Nonato Costa, 40 anos, também sabe que terá que recomeçar, mas não acredita muito no apoio do poder público. Sabe que quando a água baixar terá que contar com os próprios recursos para refazer a vida. Costa trabalhava fazendo frete entre São Carlos e Porto Velho, na estrada que vai da Capital até a boca do Jamari. Com o deslocamento da população de São Carlos, ele perdeu a freguesia e se prepara para fazer o mesmo trabalho na Capital. Enquanto se organiza, procura uma escola infantil para o filho de quatro anos. E ajuda os companheiros do abrigo, no que pode. “Aqui todo o mundo é amigo. Um ajuda o outro”.

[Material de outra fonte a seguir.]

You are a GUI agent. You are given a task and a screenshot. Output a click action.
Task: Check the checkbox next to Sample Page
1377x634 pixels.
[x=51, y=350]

Anistia para os financiamentos
A situação dramática dos moradores das regiões afetadas pela alagação do Madeira é mais preocupante para agricultores que fizeram empréstimos, aplicaram o dinheiro na lavoura e na pecuária e perderam tudo. O governo já anunciou que o pagamento das prestações do banco será adiado, “mas como é que eles vão pagar, se perderam tudo?”, pergunta o gerente regional do Território Madeira Mamoré da Emater, Marcio André Milani, que defende a anistia total destas dívidas.

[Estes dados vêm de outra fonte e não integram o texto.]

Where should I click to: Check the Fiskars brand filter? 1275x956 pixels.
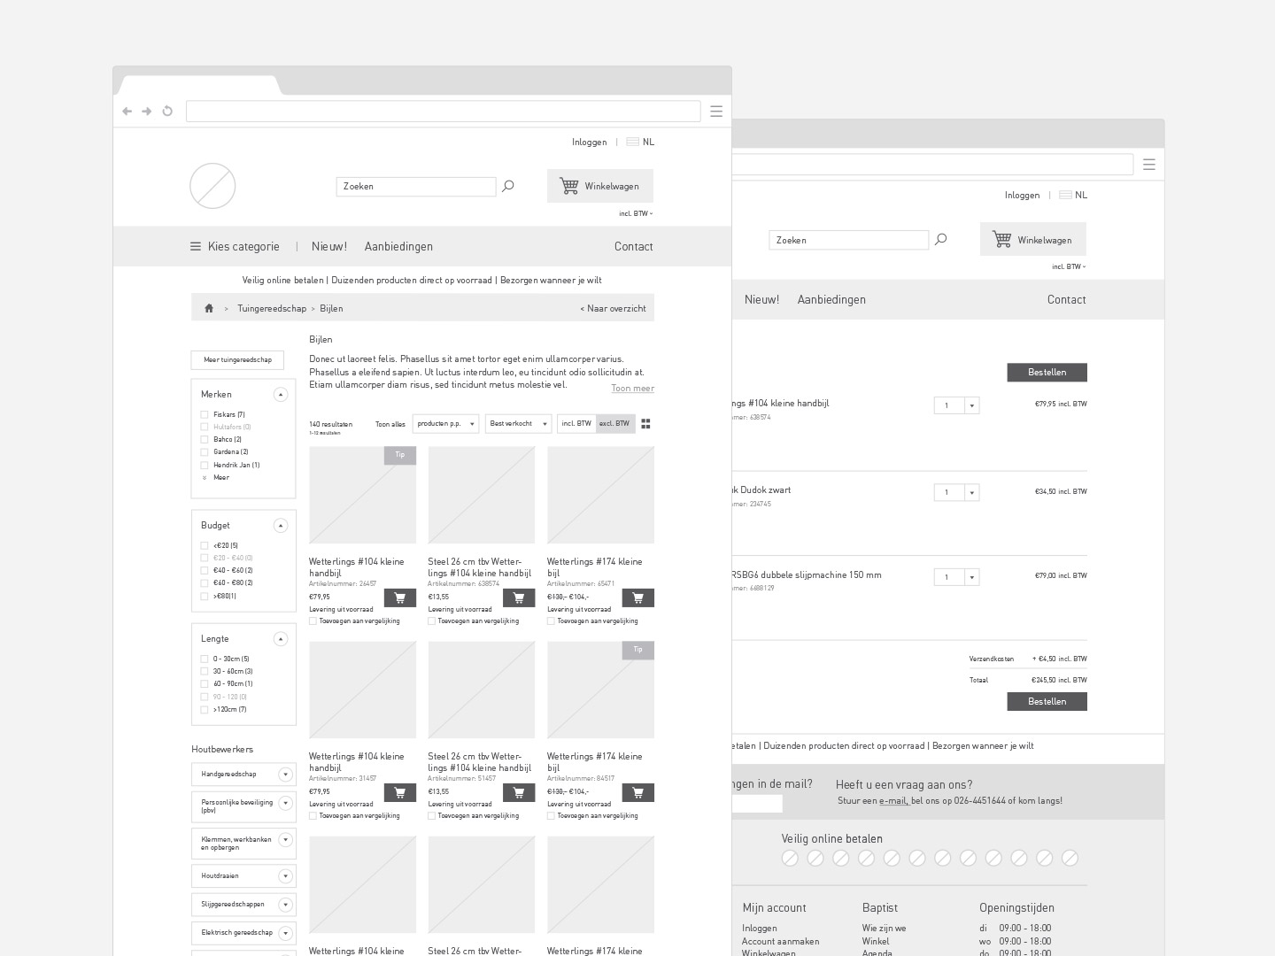tap(205, 415)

“Os bancos exigem o retorno dos financiamentos, mas tem que haver um jeito, uma alteração das regras, para que os agricultores consigam se refazer”, considera.
A casa do agricultor Bráulio Azevedo, na região de Calama, ficou debaixo da água e ele se mudou com os filhos de 17,16 e 14 anos para a moradia de parentes na comunidade de Papagaio. Azevedo conta que fez um empréstimo de R$ 18 mil e recebeu R$ 10 mil. O restante será liberado em duas parcelas de R$ 4 mil. O recurso foi aplicado no cultivo de um hectare de terra, onde ele plantou açaí e banana. Perdeu tudo e agora aguarda os acontecimentos. “Primeiro vamos esperar baixar a água e avaliar a situação, para ver o que podemos fazer”, afirma, resignado.